Denitrification under feast and famine – the role of the bc1 complex in securing electrons for N2O reduction

While CO2 emissions are predicted to decrease during the next decades, N2O emissions will continue to increase unless we find novel mitigation options. A major part of anthropogenic N2O is produced by denitrifying bacteria in agricultural systems. These are facultative anaerobes that use nitrogen oxides as terminal electron acceptors when O2 becomes scarce. Organisms with a complete denitrification pathway are either net sources or sinks for N2O, depending on their regulation. Current knowledge about this regulation is biased because experiments were conducted under optimal conditions, while bacteria in soils starve most of the time. Based on few studies and little evidence, the general notion is that N2O reduction will “loose” under electron donor limitation. Our recent study1 showed that Bradyrhizobium isolates carrying N2O reductase (Nos) and the periplasmic nitrate reductase Nap, but lacking the membrane-bound Nar, had a strong preference for N2O over NO3- when grown under well-fed conditions.
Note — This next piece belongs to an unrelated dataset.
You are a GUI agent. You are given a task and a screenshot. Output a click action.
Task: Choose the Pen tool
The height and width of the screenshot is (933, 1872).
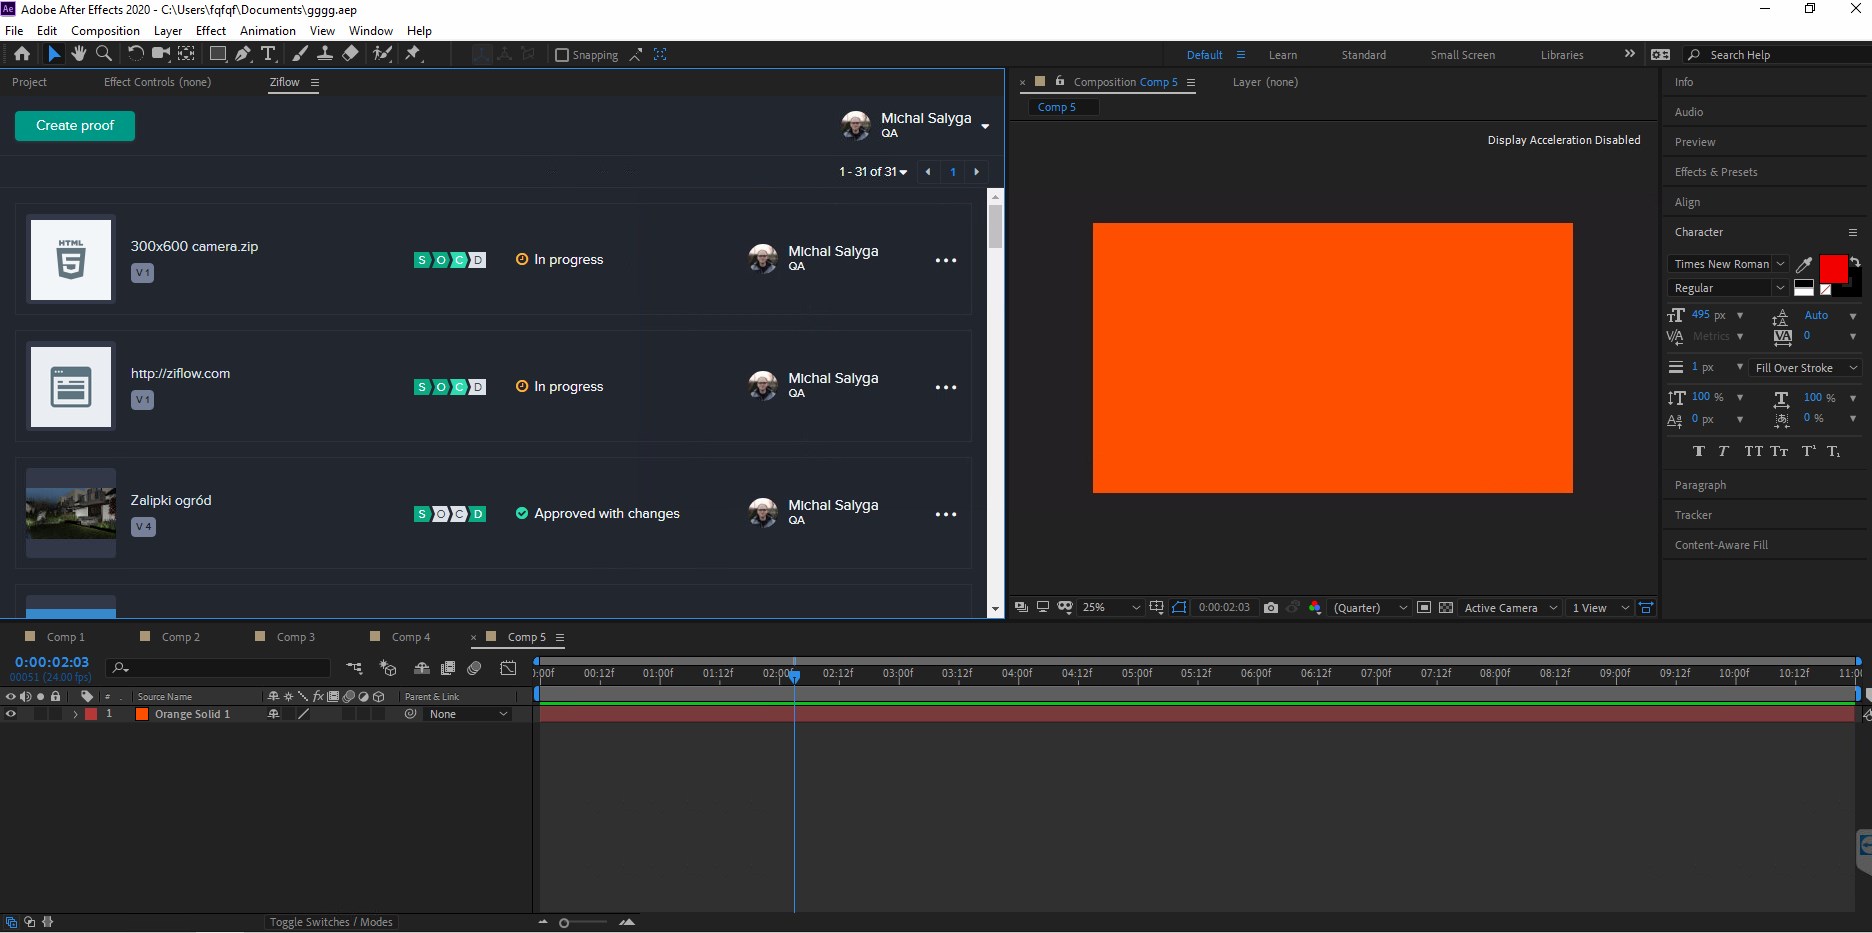click(x=243, y=54)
This was not due to different abundancies of the reductases, suggesting a metabolic-level phenomenon where the bc1 complex, which channels electrons to Nos via cytochrome c, wins the competition for electrons over the Nap pathway. Here we compared the denitrification phenotypes of some other denitrifying bacteria, which supported our hypothesis that Nap+NosZ strains are strong sinks for N2O while Nar+NosZ strains show similar preference for nitrate and N2O, suggesting that the Nar and Nos pathways compete equally for electrons from the quinol pool. Moreover, we exposed cultures of Bradyrhizobium, Thauera and Pseudomonas strains to starvation using a bioassay protocol in which the respiration rate was reduced to 1-18% compared to well-fed cells. As for well-fed cultures, strains with Nap+Nos retained a strong preference for N2O over NO3- under electron donor limitation, contrasting the general notion that Nos activity diminishes under substrate limitation. The results suggest that denitrifiers with Nap+Nos but lacking Nar can be strong N2O sinks in soil. Such organisms should be chosen when developing methods to engineer soil microbial systems for N2O mitigation.